In-Context Adaptation to Concept Drift for Learned Database Operations¶

Conference: ICML2025
arXiv: 2505.04404
Authors: Jiaqi Zhu, Shaofeng Cai, Yanyan Shen, Gang Chen, Fang Deng, Beng Chin Ooi Affiliations: Beijing Institute of Technology, National University of Singapore, Shanghai Jiao Tong University, Zhejiang University
Code: To be confirmed
Area: LLM Pre-training
Keywords: Concept Drift, in-context learning, Learned Database Operations, Online Adaptation, Bayesian Meta-Training

TL;DR¶

Proposes the FLAIR framework, which utilizes database execution results as context to achieve in-context adaptation. This addresses concept drift without runtime parameter updates, achieving a $5.2\times$ speedup and a 22.5% error reduction on tasks such as cardinality estimation.

Background & Motivation¶

Core Problem: Learned operations in databases (e.g., cardinality estimation, approximate query processing) rely on Machine Learning (ML) models. However, the dynamic nature of databases (frequent inserts/deletes/updates) leads to data distribution shifts (concept drift), which degrades the performance of trained models.

Limitations of Prior Work:

Transfer Learning / Active Learning / Multi-Task Learning: These are reactive training methods that require collecting new data and updating model parameters after deployment, bringing significant latency and computational overhead.
Neglecting Inter-Query Dependencies: Traditional methods process each input independently, failing to utilize shared contextual information across database queries.
Static Mapping Assumption: Inability to adapt to continuously changing data distributions.

Key Observation: Databases possess a unique property—the execution results (ground-truth labels) of queries can be obtained immediately. For example, executing a SELECT COUNT query instantly yields the true row count. This real-time feedback can serve as contextual information for dynamic adaptation.

Two Key Challenges:

How to achieve instant adaptation to constantly changing data without retraining/fine-tuning?
How to dynamically inject contextual information into the modeling process for context-aware prediction?

Method¶

Overall Architecture¶

FLAIR formalizes the adaptation process as conditional prediction:

\[f: (\mathbf{x} \mid \mathcal{C}_t) \to \mathbf{y}\]

where $\mathbf{x}$ is the input query, $\mathcal{C}_t$ is the dynamic context memory (composed of recent queries and their execution results), and $\mathbf{y}$ is the predicted output. FLAIR consists of two cascaded modules:

\[\mathcal{M}_F(\mathbf{x}; \Theta_\mathcal{T}, \Theta_\mathcal{D}) = \mathcal{M}_{DDE}(\mathcal{M}_{TFM}(\mathbf{x}; \Theta_\mathcal{T}); \Theta_\mathcal{D})\]

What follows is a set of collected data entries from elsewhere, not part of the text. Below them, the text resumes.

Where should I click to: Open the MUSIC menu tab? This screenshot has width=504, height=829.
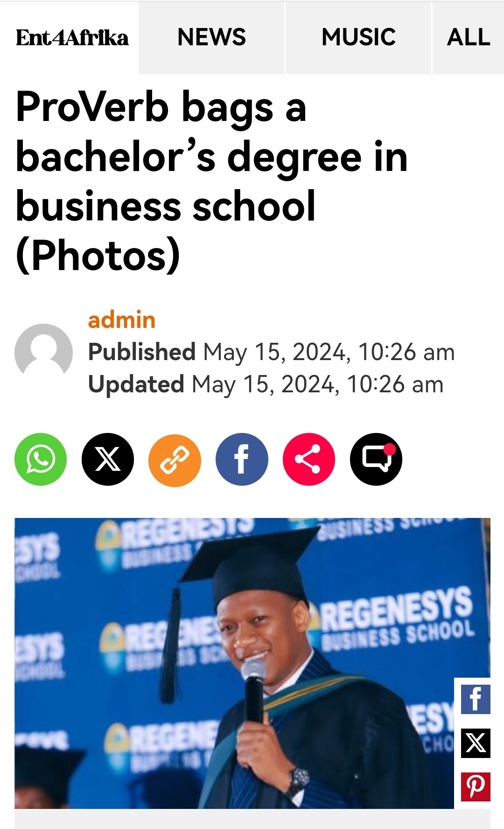(x=358, y=37)
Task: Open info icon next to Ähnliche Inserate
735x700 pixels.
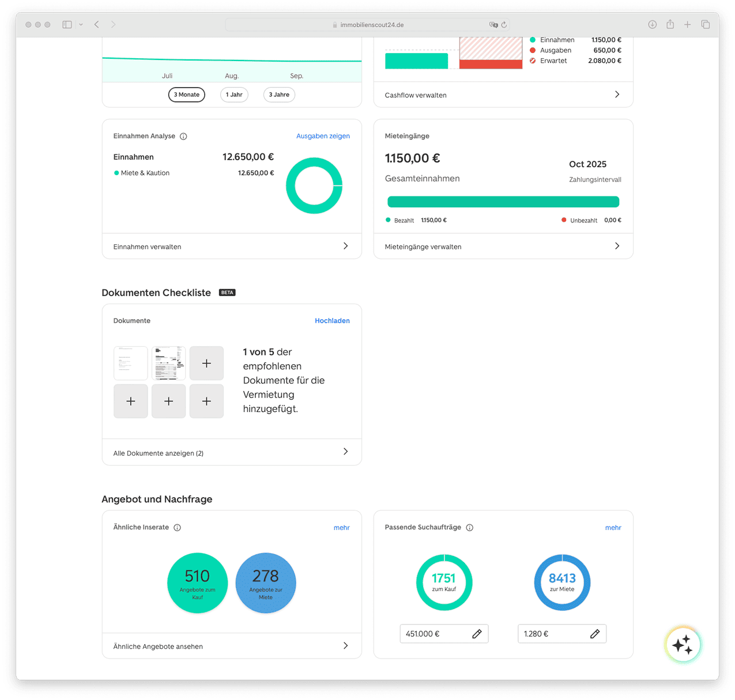Action: coord(178,528)
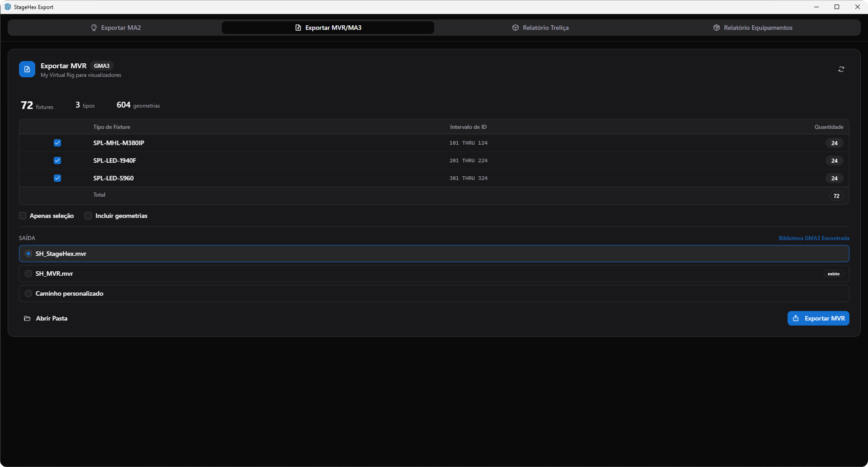Switch to the Exportar MA2 tab
Screen dimensions: 868x467
coord(116,28)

Module 1: Task Featurization Module (TFM)¶

TFM is responsible for standardizing different database operations into a unified structural representation, consisting of three steps:

1) Data Encoding: Each database column uses a histogram to represent its distribution. The attribute value range is discretized using $\delta$ bins, normalized to $[0,1]$, and aggregated to form a data vector $X_D$ with dimension $\delta \times \sum_{i=1}^{N} n_i$.

2) Query Encoding: - Join predicates are encoded as one-hot binary vectors $\mathbf{q}_J$ - Filter predicates (including comparison operators $<, \leq, \geq, >, =$) are encoded as boundary vectors $\mathbf{q}_F$ - The final query vector is $\mathbf{q}_\mathcal{Q} = \langle \mathbf{q}_J, \mathbf{q}_F \rangle$

3) Task Featurization: A lightweight Transformer architecture is adopted: - Data Modeling Stage: Data vectors are processed through multiple layers of Multi-head Self-attention (MHSA) + FFN + LayerNorm to capture the implicit joint distribution among attributes:

\[\hat{\mathbf{Z}}^l = \text{MHSA}(\text{LN}(\mathbf{Z}^{l-1})) + \mathbf{Z}^{l-1}$$ $$\mathbf{Z}^l = \text{FFN}(\text{LN}(\hat{\mathbf{Z}}^l)) + \hat{\mathbf{Z}}^l\]

Interaction Modeling Stage: Multi-head Cross-attention (MHCA) is utilized, where the query vector $\mathbf{q}_\mathcal{Q}$ serves as the query, and the output of the data modeling stage, $\mathbf{Z}_\mathcal{O}$, serves simultaneously as the key and value. This allows the TFM to dynamically focus on data features relevant to the current query, outputting a unified task vector.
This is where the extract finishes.